Pollination: Solitary Bee Week
Green&Blue are a company of designers and innovators in Perranporth, working to create stylish products that help wildlife. In July, I worked alongside the team to deliver Solitary Bee Week in partnership with University of Exeter’s ESI department. With companies such as Seasalt, Eden Project and Cornwall Council getting involved, the week was a tremendous success in raising awareness about the importance of solitary bees. It has been great to see Green&Blue’s commitment to goals that go beyond profit, using their own business resource to make a positive impact for our environment. In reward for their hard work, they have recently received the esteemed B Corporation status.
"Ultimately we just want to make a difference, make a positive impact for our wildlife"
- Gavin Christmas, Co-Founder of Green&Blue
Community: League of Strangers
Stranger Collective is a creative content agency based in Falmouth. Alongside their day jobs, they run a hot-desking studio space for freelancers and small businesses to work in, connect and be inspired. As a resident in Stranger’s studio, it was a pleasure to be asked to help with the marketing strategy for their ‘League of Strangers’ community. Working with artist Dan Arnold, we created an interactive window display inviting people to peep through the window and write what they spied on a postcard. Stranger also used the installation as a means of collecting sign-ups for their events, workshops and socials. The team do a brilliant job of hosting get-togethers (such as Firelights and Creative Breakfasts) whilst providing community for local creatives. To join the League, sign up for their free bi-monthly magazine.

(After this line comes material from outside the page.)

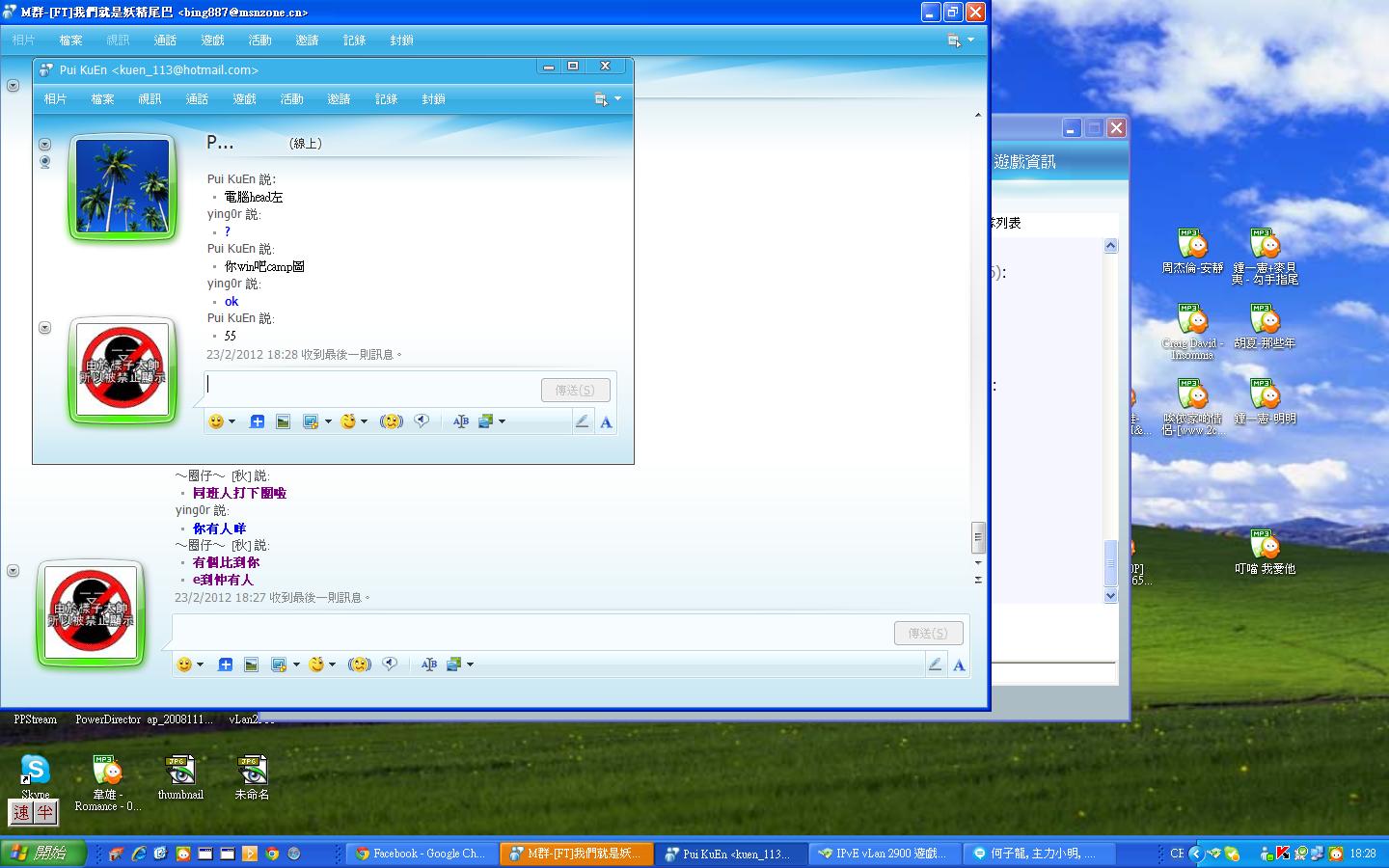
Task: Open font style 'A' in Pui KuEn chat
Action: coord(606,421)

“Working alone can be quite isolating. We wanted to provide an alternative; a place where creative professionals could come and get their heads down when they need to, but equally meet other like-minds, be inspired, connect and maybe even collaborate”.
- Helen Gilchrist, Partner at Stranger Collective
Remembrance: Truro Wool’s Poppy Appeal
Truro Wool remembered the centenary of World War One by covering a footbridge in Truro with 15,000 hand-knitted and crocheted poppies. Volunteers from around the world donated hundreds of hours to create the project, which encouraged people to travel from afar to pay their respects at the colourful Armistice Day commemoration.
“For each and every one of you who have helped to make this display, your work has touched, moved and been admired by many, many people. A truly wonderful commemoration.”